The Harvey Milk club believes in equitable development that creates healthy, vibrant, communities of opportunity and of cultural development on the terms of those who live there. We believe this requires thoughtful, intentional, and community-based strategies to ensure that low-income communities and communities of color participate in and benefit from the decisions that shape our neighborhoods and transit-orientated development.

We, along with District 8 Democratic Club, San Francisco Latino Democratic Club, Alliance of Californians for Community Empowerment, SEIU Local 1021, CARECEN, Causa Justa-Just Cause, Codepink SF, Eviction Free San Francisco, Instituto Familiar de La Raza, Mission Economic Development Agency, Mission Small Business Association, PODER, Redstone Labor Temple Association, San Francisco Lowrider Council, and the Western Regional Advocacy Project have joined the Plaza16 Coalition to resist this affront to the Mission and to its LGBT residents.

What can you do?

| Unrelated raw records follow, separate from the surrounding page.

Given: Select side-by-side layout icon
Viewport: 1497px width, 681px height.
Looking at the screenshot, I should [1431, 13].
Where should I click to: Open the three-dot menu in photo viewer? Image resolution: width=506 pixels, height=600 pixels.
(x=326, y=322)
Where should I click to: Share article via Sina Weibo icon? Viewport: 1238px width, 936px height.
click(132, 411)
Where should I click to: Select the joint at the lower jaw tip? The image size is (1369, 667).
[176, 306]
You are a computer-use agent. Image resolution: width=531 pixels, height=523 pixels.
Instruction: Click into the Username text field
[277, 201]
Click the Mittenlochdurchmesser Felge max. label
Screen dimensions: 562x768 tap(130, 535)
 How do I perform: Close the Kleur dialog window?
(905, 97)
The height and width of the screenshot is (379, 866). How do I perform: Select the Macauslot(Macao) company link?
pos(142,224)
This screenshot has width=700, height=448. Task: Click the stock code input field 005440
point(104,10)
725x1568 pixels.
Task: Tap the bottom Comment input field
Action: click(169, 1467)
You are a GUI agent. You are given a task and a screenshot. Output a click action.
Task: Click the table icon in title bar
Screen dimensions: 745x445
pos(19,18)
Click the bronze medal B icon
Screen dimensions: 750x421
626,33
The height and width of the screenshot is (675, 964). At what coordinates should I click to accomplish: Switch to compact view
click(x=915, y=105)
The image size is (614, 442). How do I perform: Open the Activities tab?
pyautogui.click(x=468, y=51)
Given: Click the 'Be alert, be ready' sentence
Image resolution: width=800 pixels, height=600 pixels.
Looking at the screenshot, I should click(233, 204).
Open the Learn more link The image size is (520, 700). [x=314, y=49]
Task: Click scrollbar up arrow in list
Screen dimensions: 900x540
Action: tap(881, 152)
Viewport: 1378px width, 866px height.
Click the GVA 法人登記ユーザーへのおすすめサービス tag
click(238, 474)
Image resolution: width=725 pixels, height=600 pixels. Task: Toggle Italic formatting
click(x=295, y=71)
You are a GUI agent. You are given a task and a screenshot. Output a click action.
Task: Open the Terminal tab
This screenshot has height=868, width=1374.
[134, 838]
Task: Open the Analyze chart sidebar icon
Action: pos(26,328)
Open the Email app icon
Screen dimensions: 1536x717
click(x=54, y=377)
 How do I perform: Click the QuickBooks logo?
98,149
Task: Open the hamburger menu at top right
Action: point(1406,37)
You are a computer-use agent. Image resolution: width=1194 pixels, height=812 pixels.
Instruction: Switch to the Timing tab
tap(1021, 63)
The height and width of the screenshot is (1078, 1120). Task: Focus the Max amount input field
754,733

Come to the next community-wide Plaza16 meeting on Thursday, August 28 at St. John's Episcopal Church, at Julian and 15th streets at 6 p.m. The Harvey Milk club is an endorser of the Plaza16 Coalition, and also welcomes you to join us. Come to our next political action committee meeting on Tuesday, September 9 at the LGBT Community Center, 1800 Market Street at 7 p.m. and our next general meeting on Tuesday, September 16 at the San Francisco Women's Building, 3453 18th Street, near Valencia.

We are the Mission. Viva la Mission.

 

Full disclosure: Virgil's Sea Room is co-owned by Milk club Co-President Tom Temprano; Rick Gerharter Photography is a longtime freelancer for the Bay Area Reporter.

 

Sue Englander is a member of the Harvey Milk LGBT Democratic Club.